Stored items
::::
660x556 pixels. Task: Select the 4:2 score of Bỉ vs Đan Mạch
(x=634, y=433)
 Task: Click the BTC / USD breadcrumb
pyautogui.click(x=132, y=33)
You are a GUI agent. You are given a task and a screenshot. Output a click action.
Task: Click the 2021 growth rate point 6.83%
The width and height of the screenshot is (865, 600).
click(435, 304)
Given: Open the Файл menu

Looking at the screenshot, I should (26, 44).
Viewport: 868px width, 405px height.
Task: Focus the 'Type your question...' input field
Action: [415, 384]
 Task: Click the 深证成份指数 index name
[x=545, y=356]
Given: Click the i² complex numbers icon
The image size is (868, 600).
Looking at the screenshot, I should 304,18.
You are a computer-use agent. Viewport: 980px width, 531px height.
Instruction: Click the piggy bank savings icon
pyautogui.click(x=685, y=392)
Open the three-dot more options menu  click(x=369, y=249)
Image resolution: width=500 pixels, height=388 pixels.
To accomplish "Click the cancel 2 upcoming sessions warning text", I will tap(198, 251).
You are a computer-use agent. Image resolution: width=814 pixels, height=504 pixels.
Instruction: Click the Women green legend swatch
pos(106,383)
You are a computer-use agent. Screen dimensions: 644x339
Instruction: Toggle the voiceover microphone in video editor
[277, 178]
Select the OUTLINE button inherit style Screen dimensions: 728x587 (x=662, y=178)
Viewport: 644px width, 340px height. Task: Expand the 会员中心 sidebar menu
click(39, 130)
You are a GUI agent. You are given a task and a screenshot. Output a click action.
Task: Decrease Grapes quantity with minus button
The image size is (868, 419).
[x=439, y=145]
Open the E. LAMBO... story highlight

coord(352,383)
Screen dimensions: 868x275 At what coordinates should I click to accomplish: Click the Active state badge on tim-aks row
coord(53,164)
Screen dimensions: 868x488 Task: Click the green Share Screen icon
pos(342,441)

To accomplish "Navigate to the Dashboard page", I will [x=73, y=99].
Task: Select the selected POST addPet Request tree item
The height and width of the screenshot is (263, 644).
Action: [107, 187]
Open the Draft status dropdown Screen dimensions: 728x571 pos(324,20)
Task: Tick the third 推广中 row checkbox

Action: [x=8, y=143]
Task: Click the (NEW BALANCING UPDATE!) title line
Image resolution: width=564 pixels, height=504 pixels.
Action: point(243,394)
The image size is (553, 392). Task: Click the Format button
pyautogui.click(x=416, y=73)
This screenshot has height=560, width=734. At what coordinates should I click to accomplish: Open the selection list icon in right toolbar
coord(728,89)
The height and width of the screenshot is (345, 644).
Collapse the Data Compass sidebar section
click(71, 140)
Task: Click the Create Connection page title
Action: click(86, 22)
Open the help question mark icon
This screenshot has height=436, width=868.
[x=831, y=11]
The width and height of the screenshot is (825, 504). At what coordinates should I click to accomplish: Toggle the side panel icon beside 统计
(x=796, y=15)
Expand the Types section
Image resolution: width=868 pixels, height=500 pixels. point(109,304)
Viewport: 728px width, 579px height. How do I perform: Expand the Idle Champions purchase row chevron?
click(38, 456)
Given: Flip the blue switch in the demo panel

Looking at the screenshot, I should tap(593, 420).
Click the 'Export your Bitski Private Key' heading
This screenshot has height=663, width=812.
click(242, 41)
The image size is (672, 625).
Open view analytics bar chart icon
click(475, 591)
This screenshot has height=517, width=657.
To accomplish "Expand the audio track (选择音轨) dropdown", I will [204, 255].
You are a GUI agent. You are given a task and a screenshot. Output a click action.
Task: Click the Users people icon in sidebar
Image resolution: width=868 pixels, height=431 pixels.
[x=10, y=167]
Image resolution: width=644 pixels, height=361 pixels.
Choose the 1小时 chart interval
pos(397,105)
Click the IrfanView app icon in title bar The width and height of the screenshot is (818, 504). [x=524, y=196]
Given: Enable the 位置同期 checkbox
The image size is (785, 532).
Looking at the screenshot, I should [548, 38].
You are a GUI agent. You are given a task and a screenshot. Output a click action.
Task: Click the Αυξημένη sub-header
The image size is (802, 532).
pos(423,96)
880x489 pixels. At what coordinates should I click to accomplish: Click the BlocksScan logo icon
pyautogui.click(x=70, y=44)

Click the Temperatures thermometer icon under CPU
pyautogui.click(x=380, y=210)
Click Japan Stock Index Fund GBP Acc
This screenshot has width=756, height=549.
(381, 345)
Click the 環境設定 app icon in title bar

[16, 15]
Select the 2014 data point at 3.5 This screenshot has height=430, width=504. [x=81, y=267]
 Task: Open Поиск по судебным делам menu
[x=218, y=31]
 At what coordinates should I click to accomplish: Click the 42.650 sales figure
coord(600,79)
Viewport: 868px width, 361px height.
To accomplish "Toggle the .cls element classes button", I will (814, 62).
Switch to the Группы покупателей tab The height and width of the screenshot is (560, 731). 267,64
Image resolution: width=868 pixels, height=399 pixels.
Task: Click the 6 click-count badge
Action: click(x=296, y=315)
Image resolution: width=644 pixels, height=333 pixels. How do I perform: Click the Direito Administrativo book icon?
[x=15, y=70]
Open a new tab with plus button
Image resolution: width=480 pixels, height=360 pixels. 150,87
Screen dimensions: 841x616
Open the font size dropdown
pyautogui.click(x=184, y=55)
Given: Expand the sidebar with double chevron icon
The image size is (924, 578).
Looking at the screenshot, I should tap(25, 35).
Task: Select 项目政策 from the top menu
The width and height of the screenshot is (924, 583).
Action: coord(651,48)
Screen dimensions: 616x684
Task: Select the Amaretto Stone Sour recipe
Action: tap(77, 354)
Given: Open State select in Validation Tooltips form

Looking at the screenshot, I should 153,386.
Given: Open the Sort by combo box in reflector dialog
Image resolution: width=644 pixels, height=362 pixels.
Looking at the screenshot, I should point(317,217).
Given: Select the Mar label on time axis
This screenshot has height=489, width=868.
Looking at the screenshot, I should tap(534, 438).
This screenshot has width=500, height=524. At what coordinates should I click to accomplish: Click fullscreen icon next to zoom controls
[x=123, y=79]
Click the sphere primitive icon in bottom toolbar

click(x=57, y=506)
::::
## What to do
Looking back over the data above, restate word for word the lines that begin at the line with "The image size is (785, 532)." and end at the line with "Given: Select the Mar label on time axis", inclusive.

## Exercise answer
The image size is (785, 532).
Looking at the screenshot, I should [548, 38].
You are a GUI agent. You are given a task and a screenshot. Output a click action.
Task: Click the Αυξημένη sub-header
The image size is (802, 532).
pos(423,96)
880x489 pixels. At what coordinates should I click to accomplish: Click the BlocksScan logo icon
pyautogui.click(x=70, y=44)

Click the Temperatures thermometer icon under CPU
pyautogui.click(x=380, y=210)
Click Japan Stock Index Fund GBP Acc
This screenshot has width=756, height=549.
(381, 345)
Click the 環境設定 app icon in title bar

[16, 15]
Select the 2014 data point at 3.5 This screenshot has height=430, width=504. [x=81, y=267]
 Task: Open Поиск по судебным делам menu
[x=218, y=31]
 At what coordinates should I click to accomplish: Click the 42.650 sales figure
coord(600,79)
Viewport: 868px width, 361px height.
To accomplish "Toggle the .cls element classes button", I will (814, 62).
Switch to the Группы покупателей tab The height and width of the screenshot is (560, 731). 267,64
Image resolution: width=868 pixels, height=399 pixels.
Task: Click the 6 click-count badge
Action: click(x=296, y=315)
Image resolution: width=644 pixels, height=333 pixels. How do I perform: Click the Direito Administrativo book icon?
[x=15, y=70]
Open a new tab with plus button
Image resolution: width=480 pixels, height=360 pixels. 150,87
Screen dimensions: 841x616
Open the font size dropdown
pyautogui.click(x=184, y=55)
Given: Expand the sidebar with double chevron icon
The image size is (924, 578).
Looking at the screenshot, I should tap(25, 35).
Task: Select 项目政策 from the top menu
The width and height of the screenshot is (924, 583).
Action: coord(651,48)
Screen dimensions: 616x684
Task: Select the Amaretto Stone Sour recipe
Action: tap(77, 354)
Given: Open State select in Validation Tooltips form

Looking at the screenshot, I should 153,386.
Given: Open the Sort by combo box in reflector dialog
Image resolution: width=644 pixels, height=362 pixels.
Looking at the screenshot, I should point(317,217).
Given: Select the Mar label on time axis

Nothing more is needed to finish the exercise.